Declassified satellite images provide an important worldwide record of land-surface change. With the success of the first release of classified satellite photography in 1995, images from U.S. military intelligence satellites KH-7 and KH-9 were declassified in accordance with Executive Order 12951 in 2002. The data were originally used for cartographic information and reconnaissance for U.S. intelligence agencies. Since the images could be of historical value for global change research and were no longer critical to national security, the collection was made available to the public.

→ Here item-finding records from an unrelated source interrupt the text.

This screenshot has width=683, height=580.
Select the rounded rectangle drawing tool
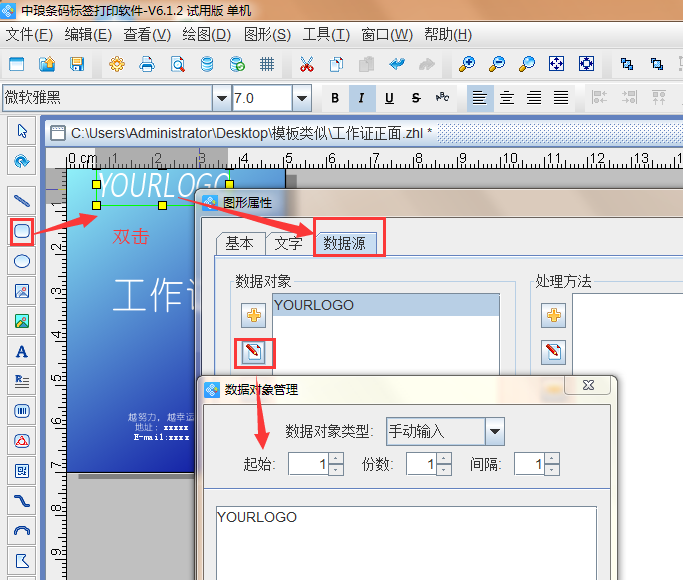pyautogui.click(x=21, y=232)
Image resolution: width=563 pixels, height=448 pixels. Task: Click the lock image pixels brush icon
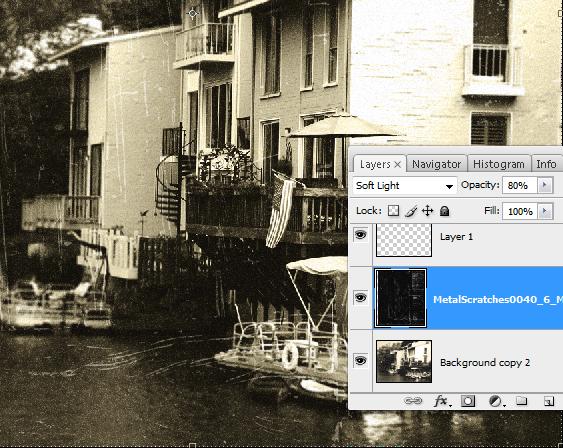(411, 211)
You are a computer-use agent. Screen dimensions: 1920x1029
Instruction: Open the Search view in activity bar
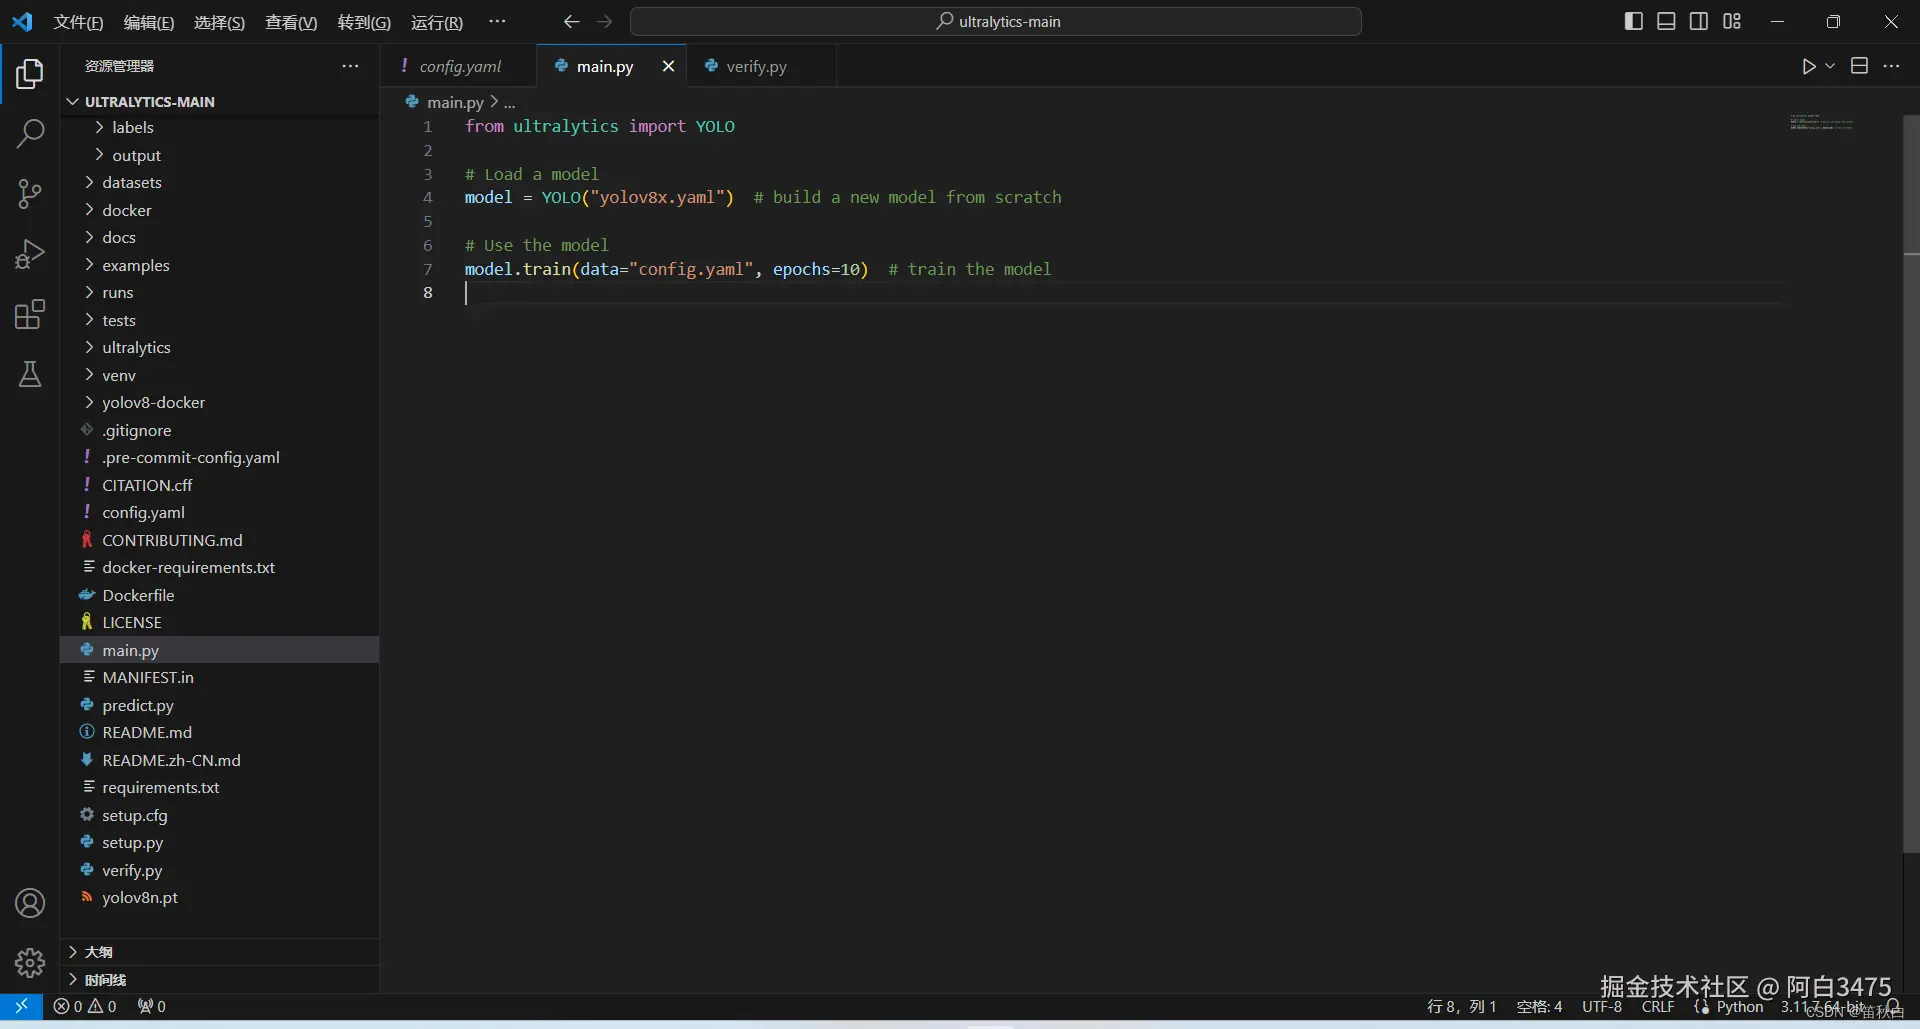[30, 133]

Keyhole (KH) satellite systems KH-7 and KH-9 acquired photographs of the Earth’s surface with a telescopic camera system and transported the exposed film through the use of recovery capsules. The capsules or buckets were de-orbited and retrieved by aircraft while the capsules parachuted to earth. The exposed film was developed and the images were analyzed for a range of military applications.

The KH-7 surveillance system was a high resolution imaging system that was operational from July 1963 to June 1967. Approximately 18,000 black-and-white images and 230 color images are available from the 38 missions flown during this program. Key features for this program were larger area of coverage and improved ground resolution. The cameras acquired imagery in continuous lengthwise sweeps of the terrain. KH-7 images are 9 inches wide, vary in length from 4 inches to 500 feet long, and have a resolution of 2 to 4 feet.

The KH-9 mapping program was operational from March 1973 to October 1980 and was designed to support mapping requirements and exact positioning of geographical points for the military. This was accomplished by using image overlap for stereo coverage and by using a camera system with a reseau grid to correct image distortion. The KH-9 framing cameras produced 9 x 18 inch imagery at a resolution of 20-30 feet. Approximately 29,000 mapping images were acquired from 12 missions.

The original film sources are maintained by the National Archives and Records Administration (NARA). Duplicate film sources held in the USGS EROS Center archive are used to produce digital copies of the imagery.